At Sepang 2, we may get a glance of HRC’s attitude. Are they willing to really help? Or are they just happy to be supplying bikes at a relatively cheap price?
While a lot of attention is on the Open bikes, there is much of interest in the satellite teams as well. Pol Espargaro had an outstanding outing at the second Sepang test, finishing ahead of his teammate Bradley Smith on two out of the three days.
Smith had a different testing program to Espargaro, but he was less than delighted to have finished behind his arch rival. The two men will face off once again at the second test, with Smith likely to be pushing harder this time around.
At Honda, Stefan Bradl will be looking to consolidate an excellent first test, ending in 5th, and second fastest Honda after Marquez. Bradl had a disappointing 2013, and knows he must impress HRC if he is to retain his seat at the end of this season.
Testing has gone extremely well so far, but Bradl will need to continue his form if he is to keep in Honda’s good graces.
At the Gresini team, Alvaro Bautista will continue work on the Showa suspension. The Japanese suspension firm has made good progress since last year, Bautista showing more speed and more consistency than in previous years.
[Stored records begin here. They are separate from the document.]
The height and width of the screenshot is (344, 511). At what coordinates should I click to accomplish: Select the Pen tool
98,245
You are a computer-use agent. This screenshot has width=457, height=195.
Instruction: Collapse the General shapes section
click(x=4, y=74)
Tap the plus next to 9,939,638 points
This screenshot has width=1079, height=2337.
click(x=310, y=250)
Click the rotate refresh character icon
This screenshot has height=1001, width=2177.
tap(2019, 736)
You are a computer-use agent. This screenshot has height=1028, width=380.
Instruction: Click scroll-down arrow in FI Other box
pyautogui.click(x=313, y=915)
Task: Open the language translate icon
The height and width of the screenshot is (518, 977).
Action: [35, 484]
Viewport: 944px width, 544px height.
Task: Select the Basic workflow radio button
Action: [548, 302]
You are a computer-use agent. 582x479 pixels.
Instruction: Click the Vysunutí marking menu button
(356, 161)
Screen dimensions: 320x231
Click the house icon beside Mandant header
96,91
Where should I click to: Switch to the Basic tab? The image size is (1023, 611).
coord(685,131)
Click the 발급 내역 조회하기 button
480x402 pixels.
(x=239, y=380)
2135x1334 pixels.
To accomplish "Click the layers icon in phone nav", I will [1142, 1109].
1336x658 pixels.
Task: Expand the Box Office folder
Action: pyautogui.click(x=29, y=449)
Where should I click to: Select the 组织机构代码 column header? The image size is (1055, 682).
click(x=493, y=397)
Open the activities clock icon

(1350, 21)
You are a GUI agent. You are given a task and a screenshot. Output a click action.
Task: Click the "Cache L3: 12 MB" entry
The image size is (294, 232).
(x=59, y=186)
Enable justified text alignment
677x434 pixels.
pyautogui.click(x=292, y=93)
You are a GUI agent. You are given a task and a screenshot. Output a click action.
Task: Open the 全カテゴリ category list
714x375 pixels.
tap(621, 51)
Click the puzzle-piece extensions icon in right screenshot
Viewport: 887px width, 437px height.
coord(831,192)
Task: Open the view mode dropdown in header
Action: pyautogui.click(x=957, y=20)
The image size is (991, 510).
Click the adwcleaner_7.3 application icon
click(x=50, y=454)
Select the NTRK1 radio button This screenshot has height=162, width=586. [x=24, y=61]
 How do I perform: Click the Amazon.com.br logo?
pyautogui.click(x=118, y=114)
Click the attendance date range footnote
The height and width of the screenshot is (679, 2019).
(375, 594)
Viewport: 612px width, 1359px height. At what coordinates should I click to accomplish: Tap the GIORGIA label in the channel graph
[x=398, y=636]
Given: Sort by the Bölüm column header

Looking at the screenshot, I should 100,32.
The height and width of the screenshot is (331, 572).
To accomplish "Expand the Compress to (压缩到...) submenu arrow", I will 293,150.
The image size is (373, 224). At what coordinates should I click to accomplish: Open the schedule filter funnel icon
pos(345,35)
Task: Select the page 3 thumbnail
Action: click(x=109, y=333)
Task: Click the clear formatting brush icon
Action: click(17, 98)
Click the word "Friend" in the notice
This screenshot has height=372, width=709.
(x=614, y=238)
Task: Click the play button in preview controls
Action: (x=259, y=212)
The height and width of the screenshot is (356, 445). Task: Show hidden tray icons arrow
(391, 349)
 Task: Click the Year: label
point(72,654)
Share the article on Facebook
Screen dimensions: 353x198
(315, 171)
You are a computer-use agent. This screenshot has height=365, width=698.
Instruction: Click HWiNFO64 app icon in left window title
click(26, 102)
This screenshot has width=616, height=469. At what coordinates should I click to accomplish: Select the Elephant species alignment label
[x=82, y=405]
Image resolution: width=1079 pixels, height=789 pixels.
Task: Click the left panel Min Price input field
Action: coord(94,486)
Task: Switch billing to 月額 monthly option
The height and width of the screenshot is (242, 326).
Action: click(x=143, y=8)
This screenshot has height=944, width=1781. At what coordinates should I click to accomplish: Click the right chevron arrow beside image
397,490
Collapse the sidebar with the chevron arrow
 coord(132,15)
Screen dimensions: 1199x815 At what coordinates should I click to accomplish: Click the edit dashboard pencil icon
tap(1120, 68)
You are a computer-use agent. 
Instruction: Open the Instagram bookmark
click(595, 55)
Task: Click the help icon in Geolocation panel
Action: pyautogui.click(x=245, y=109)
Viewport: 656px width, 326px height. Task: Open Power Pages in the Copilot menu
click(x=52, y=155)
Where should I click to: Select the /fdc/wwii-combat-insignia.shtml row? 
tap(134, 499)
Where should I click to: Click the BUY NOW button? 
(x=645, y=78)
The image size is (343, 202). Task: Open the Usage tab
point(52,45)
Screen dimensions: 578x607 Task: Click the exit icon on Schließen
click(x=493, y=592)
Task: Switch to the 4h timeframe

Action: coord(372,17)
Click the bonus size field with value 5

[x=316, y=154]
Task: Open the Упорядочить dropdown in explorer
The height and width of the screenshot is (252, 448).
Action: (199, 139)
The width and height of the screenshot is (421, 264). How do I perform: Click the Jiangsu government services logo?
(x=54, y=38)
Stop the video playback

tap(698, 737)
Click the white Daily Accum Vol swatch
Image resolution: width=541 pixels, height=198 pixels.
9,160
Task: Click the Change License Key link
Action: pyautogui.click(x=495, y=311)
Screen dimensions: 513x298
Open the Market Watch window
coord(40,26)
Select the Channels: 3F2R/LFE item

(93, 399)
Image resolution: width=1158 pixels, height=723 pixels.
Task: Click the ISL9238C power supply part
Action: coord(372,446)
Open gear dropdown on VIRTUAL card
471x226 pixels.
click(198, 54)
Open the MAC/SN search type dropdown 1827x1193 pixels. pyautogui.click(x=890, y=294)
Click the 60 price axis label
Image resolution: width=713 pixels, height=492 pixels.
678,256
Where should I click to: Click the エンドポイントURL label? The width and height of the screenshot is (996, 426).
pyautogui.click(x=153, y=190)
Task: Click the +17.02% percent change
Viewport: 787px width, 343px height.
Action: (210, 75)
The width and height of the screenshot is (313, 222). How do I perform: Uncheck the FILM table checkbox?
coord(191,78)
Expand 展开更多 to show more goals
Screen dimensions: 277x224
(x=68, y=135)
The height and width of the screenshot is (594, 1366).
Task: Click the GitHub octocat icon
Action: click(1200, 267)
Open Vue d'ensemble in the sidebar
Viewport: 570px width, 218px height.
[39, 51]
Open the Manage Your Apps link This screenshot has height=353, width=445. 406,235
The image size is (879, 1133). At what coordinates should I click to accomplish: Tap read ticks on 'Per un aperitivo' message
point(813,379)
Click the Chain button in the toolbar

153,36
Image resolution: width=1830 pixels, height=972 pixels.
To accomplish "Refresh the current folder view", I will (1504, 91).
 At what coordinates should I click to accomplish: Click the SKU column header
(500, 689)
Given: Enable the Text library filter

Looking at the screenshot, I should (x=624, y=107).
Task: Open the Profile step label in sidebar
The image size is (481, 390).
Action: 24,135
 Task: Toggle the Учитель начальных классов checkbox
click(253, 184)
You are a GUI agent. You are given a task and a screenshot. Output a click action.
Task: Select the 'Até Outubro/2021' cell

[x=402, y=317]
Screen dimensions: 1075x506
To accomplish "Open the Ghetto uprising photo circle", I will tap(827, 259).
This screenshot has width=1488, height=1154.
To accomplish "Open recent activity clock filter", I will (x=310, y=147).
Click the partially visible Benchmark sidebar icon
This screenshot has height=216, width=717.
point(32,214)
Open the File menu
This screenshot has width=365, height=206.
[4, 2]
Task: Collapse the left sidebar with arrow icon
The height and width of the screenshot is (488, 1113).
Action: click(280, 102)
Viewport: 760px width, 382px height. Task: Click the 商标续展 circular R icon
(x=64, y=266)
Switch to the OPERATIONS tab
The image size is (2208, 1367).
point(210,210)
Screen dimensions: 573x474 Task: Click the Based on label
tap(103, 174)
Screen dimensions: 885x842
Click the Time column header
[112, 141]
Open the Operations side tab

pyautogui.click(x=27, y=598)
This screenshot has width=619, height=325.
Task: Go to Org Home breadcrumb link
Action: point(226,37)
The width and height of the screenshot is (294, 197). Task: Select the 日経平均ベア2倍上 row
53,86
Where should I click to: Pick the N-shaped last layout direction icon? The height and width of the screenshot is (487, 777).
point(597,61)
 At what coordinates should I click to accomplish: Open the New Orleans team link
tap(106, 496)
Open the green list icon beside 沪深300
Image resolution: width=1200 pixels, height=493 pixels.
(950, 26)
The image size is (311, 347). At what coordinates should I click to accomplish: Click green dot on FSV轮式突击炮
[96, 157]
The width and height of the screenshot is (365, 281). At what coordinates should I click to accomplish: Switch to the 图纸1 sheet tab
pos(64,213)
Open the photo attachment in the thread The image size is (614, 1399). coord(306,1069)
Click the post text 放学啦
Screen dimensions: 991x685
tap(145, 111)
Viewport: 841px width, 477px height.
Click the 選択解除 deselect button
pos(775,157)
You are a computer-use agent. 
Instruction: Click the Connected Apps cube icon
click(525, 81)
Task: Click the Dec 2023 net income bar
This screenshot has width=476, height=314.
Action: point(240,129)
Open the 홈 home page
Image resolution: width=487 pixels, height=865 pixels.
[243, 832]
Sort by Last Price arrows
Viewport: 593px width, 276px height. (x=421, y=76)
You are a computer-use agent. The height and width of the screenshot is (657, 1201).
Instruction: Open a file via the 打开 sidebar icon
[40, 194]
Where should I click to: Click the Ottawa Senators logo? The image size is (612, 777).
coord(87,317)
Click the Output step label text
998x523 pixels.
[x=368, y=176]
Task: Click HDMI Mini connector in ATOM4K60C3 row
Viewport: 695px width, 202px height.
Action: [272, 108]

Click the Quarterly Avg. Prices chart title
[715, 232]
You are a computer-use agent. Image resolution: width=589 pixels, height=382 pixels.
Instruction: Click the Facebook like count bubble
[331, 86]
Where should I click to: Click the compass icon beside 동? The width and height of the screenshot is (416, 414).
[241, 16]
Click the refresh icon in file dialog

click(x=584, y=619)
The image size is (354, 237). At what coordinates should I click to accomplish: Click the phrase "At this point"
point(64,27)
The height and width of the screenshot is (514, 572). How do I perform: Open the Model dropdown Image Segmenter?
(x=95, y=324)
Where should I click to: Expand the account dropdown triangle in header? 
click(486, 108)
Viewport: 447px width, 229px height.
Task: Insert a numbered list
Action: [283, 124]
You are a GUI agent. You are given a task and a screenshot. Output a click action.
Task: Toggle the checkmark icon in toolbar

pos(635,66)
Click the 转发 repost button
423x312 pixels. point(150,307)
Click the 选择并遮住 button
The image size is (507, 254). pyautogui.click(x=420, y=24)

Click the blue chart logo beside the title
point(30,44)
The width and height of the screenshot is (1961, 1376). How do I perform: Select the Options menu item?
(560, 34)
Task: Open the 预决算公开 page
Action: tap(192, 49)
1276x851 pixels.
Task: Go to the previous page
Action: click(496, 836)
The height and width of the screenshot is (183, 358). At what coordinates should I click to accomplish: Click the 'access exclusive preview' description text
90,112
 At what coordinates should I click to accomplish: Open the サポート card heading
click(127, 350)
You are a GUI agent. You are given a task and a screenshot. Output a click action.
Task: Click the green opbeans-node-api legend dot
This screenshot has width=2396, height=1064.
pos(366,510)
Bautista knows that he must make way for his teammate Scott Redding at the end fo 2014, the Englishman having been promised Gresini’s satellite bike for next year. So Bautista finds himself auditioning for a ride next year. His hopes will be focused on Suzuki, the brand which he was forced to abandon when they left MotoGP at the end of 2011.
The other dark horse at the test could be Andrea Iannone. The Italian was remarkably quick on the Pramac Ducati, now fully recovered from the injury he sustained last year.
Much was expected of Iannone when he came to MotoGP, but his first year was very much a disappointment. How much was down to injury, and how much down to Iannone himself should become a little more evident at Sepang.